This repository contains the code for our EACL 2023 (Findings) publication "Exploring Contextual Code-Switching for Pretraining in Multilingual Neural Machine Translation".
In this work, we show how to leverage massive multilingual NMT models (like mBART50) to pretrain small, high-performing models with minimal data and compute requirements. Pretraining is done using a superior code-switched noising algorithm called Contextual Code-Switching (CCS) - which uses these massive models to generate contextual, many-to-many substitutions for constructing synthetic code-switchd pretraining corpora. We observe that our models perform comparably or better than massive models, depending on the amount of data provided.
Run the following command:
conda env create -f environment.yml
We use the mCOLT fairseq module from https://github.com/PANXiao1994/mRASP2/ and make some minor changes to make it suitable for our work. We include the same for reproducibility. Thanks to Pan et al. for providing the original module!
The first step is to generate translations and alignments using a base NMT model and a word-aligner respectively. We primarily use mBART50 and awesome-align in our work. We also use from-scratch
model as an alternative. The scripts we use for all of these models are in the preprocessing
dir.
Once the translations and alignments are generated, we run:
bash preprocess.sh
preprocess.sh
calls ccs.py
which will code-switch the corpus for you. On completion, it calls train.sh
to train the model using the generated code-switched corpus.
Once training is complete, train.sh
also contains commands to evaluate the trained models on the test sets.
SLURM users can run:
sbatch preprocess.sh
It is recommended to use CPU nodes for preprocess.sh
and GPU nodes for train.sh
.
The scripts to run the fine-tuning experiments are in finetuning
. Run bash preprocess.sh
, just as before. After code-switching, it will call pretrain.sh
to pretrain the model on monolingual code-switched corpora. Then, pretrain.sh
calls mlft.sh
(for Multilingual Fine-Tuning) and blft.sh
(for Bilingual Fine-Tuning) to fine-tune on real (unnoised) corpora.
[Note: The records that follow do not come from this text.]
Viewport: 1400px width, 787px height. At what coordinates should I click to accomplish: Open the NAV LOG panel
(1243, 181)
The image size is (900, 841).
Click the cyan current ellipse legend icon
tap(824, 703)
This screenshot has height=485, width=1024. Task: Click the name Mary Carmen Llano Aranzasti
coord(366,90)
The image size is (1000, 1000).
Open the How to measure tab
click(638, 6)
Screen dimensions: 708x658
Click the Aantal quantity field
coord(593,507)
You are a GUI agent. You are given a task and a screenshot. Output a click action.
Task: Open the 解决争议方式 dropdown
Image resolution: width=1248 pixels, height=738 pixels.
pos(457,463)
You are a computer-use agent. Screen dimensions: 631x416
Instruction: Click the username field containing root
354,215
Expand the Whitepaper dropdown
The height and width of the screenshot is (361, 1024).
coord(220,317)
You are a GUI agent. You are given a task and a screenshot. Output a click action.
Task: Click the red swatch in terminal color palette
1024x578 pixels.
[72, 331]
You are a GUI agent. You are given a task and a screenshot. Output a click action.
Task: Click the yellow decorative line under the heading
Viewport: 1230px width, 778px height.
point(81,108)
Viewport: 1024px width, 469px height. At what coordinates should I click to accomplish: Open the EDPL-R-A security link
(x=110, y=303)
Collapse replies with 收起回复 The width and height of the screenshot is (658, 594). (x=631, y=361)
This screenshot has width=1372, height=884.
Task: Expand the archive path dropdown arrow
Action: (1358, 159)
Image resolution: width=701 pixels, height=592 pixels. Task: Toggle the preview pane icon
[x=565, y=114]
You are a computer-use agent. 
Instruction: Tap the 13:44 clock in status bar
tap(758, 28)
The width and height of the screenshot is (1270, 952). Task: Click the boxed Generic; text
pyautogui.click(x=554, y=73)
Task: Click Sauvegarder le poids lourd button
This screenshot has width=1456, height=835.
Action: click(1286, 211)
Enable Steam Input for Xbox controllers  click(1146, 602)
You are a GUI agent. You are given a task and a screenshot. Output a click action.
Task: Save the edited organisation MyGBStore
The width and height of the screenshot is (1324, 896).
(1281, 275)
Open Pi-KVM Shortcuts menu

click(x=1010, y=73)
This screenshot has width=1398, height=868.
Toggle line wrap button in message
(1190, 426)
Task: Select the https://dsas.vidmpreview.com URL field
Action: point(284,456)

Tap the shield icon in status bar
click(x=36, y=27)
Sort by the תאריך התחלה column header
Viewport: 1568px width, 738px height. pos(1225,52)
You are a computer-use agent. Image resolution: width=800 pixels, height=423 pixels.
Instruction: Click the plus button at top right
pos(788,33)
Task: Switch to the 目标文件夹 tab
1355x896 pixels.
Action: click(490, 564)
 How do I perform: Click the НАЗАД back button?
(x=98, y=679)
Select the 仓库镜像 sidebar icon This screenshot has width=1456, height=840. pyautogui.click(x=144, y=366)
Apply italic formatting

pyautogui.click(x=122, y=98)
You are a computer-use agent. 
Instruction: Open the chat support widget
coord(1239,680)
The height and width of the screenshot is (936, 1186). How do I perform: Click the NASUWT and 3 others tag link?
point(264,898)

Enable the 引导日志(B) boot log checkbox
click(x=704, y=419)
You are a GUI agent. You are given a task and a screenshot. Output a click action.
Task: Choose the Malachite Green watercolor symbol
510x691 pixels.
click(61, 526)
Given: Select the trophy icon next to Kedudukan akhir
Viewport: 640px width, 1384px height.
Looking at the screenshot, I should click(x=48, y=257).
We include scripts for all baselines mentioned in this paper in baselines
. Namely, it includes scrips to train and evaluate Aligned Augmentation (Pan et al., 2021) and Knowledge Distillation (Hinton et al., 2015) as well as the massively multilingual models mBART50 (Tang et al., 2021) and mRASP2 (Pan et al., 2021).
The Aligned Augmentation scripts were built using the instructions and the scripts provided in the mRASP2 repository. For mBART50 and mRASP2, we use the checkpoints available here and here. All due credits to the concerned authors for their excellent works.